I created the grief archetype quiz as a tool to help my grieving clientele take their first tenuous steps into what I call the wilderness of grief.
Grief is a vast and enormous landscape – a looming wood that despite whatever trepidation we may hold will demand our entrance after loss has pushed its way into our world. The one important thing to remember about this wilderness is that it’s ancient. And it’s one that every culture, every generation, indeed every creature capable of love and connection has entered before us. This fact alone creates in-roads of wisdom that we can follow – footpaths that give us a faint trail to follow as we make our way upon the journey of grief. In this series, we’re exploring each of these footpaths. And we’re starting with the pilgrim archetype.
The Pilgrim Archetype
Pilgrims are who I see most frequently in my practice. When life is flowing in a familiar way, Pilgrims are trusting and innocent, but they can become wary and unsure of the path before them during times of loss and transition. They are creatures of habit and rely heavily on sinking into the familiar in their lives. They tend to gravitate toward systems and structure (organized religion/faith-based groups, AA, social networks, work families, school systems, etc.), and feel a sense of comfort when they belong to a community or are part of a larger whole.
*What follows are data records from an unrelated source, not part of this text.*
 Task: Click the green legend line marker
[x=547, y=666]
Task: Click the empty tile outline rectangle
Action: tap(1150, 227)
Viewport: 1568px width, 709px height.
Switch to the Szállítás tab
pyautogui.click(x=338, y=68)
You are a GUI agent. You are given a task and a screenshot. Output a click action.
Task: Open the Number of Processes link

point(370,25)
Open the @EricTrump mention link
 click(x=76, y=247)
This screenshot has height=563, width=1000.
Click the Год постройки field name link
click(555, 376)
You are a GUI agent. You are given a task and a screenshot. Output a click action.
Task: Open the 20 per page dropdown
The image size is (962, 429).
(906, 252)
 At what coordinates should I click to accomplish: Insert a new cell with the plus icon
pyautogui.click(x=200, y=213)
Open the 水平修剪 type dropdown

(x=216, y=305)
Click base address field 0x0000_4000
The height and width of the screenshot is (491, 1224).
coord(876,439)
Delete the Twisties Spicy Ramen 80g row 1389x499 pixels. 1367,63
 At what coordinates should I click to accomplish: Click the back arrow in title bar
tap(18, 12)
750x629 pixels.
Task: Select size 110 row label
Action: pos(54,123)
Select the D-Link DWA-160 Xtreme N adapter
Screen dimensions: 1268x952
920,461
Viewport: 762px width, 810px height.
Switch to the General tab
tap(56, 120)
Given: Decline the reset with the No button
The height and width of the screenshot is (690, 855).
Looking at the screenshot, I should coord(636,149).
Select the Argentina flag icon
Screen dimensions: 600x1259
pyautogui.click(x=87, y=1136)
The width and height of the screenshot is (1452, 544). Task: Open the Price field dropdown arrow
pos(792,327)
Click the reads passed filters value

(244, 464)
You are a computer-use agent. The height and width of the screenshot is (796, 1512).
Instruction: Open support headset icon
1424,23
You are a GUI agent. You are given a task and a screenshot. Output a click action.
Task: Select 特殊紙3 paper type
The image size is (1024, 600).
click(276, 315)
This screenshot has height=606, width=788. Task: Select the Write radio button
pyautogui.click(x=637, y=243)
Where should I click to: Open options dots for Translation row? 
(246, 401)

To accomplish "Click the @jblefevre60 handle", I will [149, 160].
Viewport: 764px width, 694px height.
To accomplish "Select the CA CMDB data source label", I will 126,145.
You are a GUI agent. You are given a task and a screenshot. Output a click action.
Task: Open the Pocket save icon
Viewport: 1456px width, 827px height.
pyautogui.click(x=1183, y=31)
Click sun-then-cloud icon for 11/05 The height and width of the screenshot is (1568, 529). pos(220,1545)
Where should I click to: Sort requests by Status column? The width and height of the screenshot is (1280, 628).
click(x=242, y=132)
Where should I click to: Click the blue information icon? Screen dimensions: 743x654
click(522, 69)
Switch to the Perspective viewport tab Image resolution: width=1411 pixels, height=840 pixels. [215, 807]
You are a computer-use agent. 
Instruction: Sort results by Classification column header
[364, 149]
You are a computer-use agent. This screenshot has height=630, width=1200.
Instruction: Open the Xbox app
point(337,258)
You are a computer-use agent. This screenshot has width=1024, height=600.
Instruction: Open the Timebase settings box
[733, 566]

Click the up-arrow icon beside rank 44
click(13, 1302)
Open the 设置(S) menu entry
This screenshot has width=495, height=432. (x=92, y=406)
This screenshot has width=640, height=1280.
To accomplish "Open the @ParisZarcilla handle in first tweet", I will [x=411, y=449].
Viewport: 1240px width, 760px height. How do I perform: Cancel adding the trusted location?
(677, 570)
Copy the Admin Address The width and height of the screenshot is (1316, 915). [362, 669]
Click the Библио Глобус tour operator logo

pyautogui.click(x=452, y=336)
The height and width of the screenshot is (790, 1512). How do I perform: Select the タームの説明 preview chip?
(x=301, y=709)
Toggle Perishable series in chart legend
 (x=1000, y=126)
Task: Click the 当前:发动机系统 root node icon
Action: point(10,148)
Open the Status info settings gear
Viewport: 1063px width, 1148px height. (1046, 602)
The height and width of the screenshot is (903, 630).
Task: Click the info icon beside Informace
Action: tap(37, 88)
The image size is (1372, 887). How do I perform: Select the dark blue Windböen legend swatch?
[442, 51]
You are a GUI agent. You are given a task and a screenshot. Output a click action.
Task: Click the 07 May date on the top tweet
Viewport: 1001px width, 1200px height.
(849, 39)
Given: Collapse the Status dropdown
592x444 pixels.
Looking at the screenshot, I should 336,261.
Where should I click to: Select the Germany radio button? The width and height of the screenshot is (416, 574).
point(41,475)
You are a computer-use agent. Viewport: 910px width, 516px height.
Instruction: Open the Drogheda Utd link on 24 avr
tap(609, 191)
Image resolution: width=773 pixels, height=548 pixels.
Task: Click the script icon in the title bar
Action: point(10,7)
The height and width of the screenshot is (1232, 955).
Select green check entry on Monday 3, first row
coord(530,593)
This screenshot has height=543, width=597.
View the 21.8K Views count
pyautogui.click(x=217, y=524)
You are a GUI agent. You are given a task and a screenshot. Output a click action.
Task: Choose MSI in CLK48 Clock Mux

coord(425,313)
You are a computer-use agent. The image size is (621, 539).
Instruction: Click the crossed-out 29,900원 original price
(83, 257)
Nancy came to me after the loss of her husband Jim. She and Jim had been married for just a decade when he was killed in a car accident. Jim had two adult children from his previous marriage, and although Nancy had always shared a warm relationship with them during her decade of marriage to their father, she felt alone and disconnected in her grief after his unexpected death.
Perhaps it was her sense of “non-belonging” to her husband’s family system that led her to identify with the path of the Pilgrim. As we explored her grief, it was clear that her sense of isolation was adding significantly to her sorrow.
To help Nancy become more cognizant of the many connections she did have in her life, I suggested that we work on creating a personal “coat of arms” that could act as a shield to her grief. This coat of arms would act as a representation of the many ways she was fortified and protected by the systems and the people around her.
Art is a great way to bypass the critical mind during times of loss, and the art does not need to be sophisticated or “pretty” in order to yield insights into healing. Over several therapy sessions, Nancy was able to create a powerful coat of arms drawing, a visual that represented the support she had in her life. There was a dove to symbolize the faith community she leaned on, a grapevine to represent her Italian heritage and her connection to her family of origin, an airplane to represent her colleagues (she had been a travel agent for more than 18 years), a set of paw prints to represent the pet shelter where she had been a long-term member of the board of directors, and finally, two small butterflies that represented Jim’s two grown children. This visual allowed her to see the reality of where her true pillars of support were (the strongholds) and to honor the more subtle nature of the connection she now shared with Jim’s grown children.
For Nancy, this coat of arms was one small lantern to carry with her into the wilderness of grief. And for pilgrims as an archetype, art is a structured method of navigating grief that can be very healing. Other examples that similarly help pilgrims connect to a larger system are things like exploring one’s lineage (family trees), and writing one’s life story to be shared with future generations (there are many guided journals, virtual and actual, that can assist in doing this.